# Work instruction
Write out exactly the lines below that run from the line containing "Per Lei (1140, 51)" through the last line of the records.

# Working data
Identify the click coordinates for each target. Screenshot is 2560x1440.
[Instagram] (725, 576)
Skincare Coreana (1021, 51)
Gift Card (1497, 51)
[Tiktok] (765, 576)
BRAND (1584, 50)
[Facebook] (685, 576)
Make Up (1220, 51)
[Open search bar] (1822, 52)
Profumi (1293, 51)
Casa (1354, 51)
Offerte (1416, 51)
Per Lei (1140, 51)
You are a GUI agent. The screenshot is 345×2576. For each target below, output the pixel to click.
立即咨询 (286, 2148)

# Answer for the task
Per Lei (1140, 51)
You are a GUI agent. The screenshot is 345×2576. For each target below, output the pixel to click.
立即咨询 (286, 2148)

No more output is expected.